Publié le 04 mars 2011

Ce vendredi matin, en séance plénière du Parlement régional bruxellois, le député et Chef de file des députés libéraux bruxellois, Vincent DE WOLF, interrogeait la Ministre Brigitte GROUWELS sur l’insécurité croissante du réseau de la STIB.

L’occasion pour le député libéral de revenir sur le nombre d’actes de violence physique en hausse persistante : « 437 cas en 2009, 960 cas en 2010 et une année 2011 qui démarre sur les chapeaux de roue ! Une hausse qui n’est pas proportionnelle à l’augmentation du nombre de voyageurs. Il est donc plus que temps de prendre des mesures concrètes ! » Et si depuis 2008, un système d’amendes administratives est en vigueur au sein de la STIB, celui-ci ne produit manifestement pas les effets recherchés. Et pour cause, en 2009, les 150 agents du département « Sûreté et Contrôle » n’ont dressé que 350 amendes, soit deux amendes par an et par agent ! Les agents de prévention actifs sur le réseau jouent quant à eux un rôle plus que négligeable, privés de formation adaptée ils sont tout bonnement relégués à l’orientation des usagers égarés. « Une large refonte de la sécurité de la STIB s’avère donc indispensable ! » estime Vincent DE WOLF.

Pourtant, face aux incidents de ces dernières semaines, le Gouvernement bruxellois a agit dans une cacophonie générale. De 80 vigiles privés annoncés le 8 février, la STIB n’en recevra que 10 ce 1er mars… Trois semaines auront donc été nécessaires pour placer 10 agents de la firme Securitas sur le terrain. « Les voyageurs comme le personnel de la STIB sont en attente de mesures concrètes, visant à améliorer la sécurité sur le réseau, bien loin des maigres mesures cosmétiques et médiatiques annoncées par l’Olivier bruxellois » déplore le député libéral.
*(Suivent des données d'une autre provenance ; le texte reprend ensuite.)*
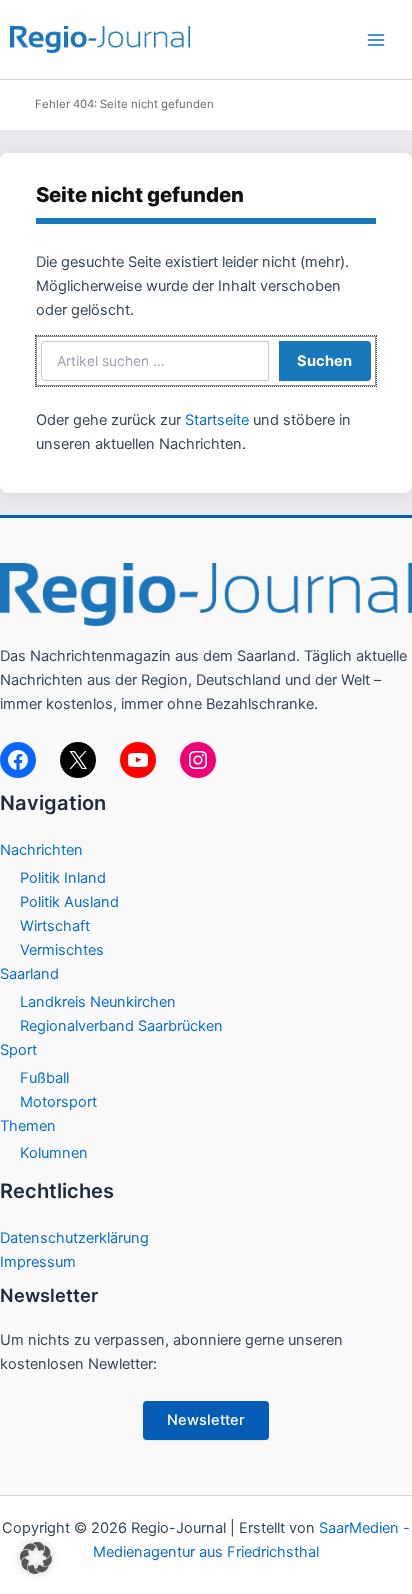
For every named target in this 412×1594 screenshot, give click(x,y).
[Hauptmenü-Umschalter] (376, 40)
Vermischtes (62, 950)
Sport (18, 1050)
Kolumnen (54, 1153)
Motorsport (58, 1102)
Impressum (38, 1262)
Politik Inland (63, 878)
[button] (36, 1558)
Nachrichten (41, 850)
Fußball (44, 1078)
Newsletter (206, 1420)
Pour Vincent DE WOLF, plusieurs mesures doivent être prises dans les meilleurs délais afin de garantir la sécurité des citoyens au sein du principal para-régional bruxellois :

-        Réaliser un audit portant sur l’organisation de la sécurité de la STIB : Pourquoi un si faible taux de sanctions administratives ? Faut-il plus d’agents de sécurité ? Une analyse externe de l’organisation de la sécurité s’impose en tout cas, une réforme du système devant nécessairement être apportée ;

-        Réactiver et renforcer le système des sanctions administratives : résorber le sentiment d’impunité sur le réseau ne se fera que si toute incivilité, aussi minime soit-elle, est passible d’une amende administrative. A ce titre, interdire temporairement l’accès au réseau aux auteurs d’acte de violence sur celui-ci constituerait un excellent incitant ;

-        Initier de nouvelles collaborations policières : la problématique de l’insécurité trouvera aussi une réponse dans l’amélioration globale de la sécurité en Région bruxelloise, notamment par le renforcement en hommes des zones de police locale. Une meilleure collaboration entre la police et les agents de sécurité doit être encouragée. Une mise en contact directe des véhicules de la STIB avec le dispatching de la zone de police où ils se situent doit être encouragée, tout comme la transmission des images de surveillance à la police à la suite d’incidents.

-        Evaluer les priorités budgétaires en termes de sécurité : Quelles sont les priorités à donner aux moyens alloués à la sécurité de la STIB pour laquelle la Région verse un montant complémentaire sous la forme d’une allocation spéciale ? La priorité devait-elle être donnée à la mise en place de coûteux portiques de sécurité selon un plan d’installation plus guidé par la volonté d’engranger des bénéfices supplémentaires que d’équiper les stations où l’insécurité était la plus présente ?

Vincent DE WOLF est, enfin, revenu sur le cas des vigiles privés fraîchement engagés.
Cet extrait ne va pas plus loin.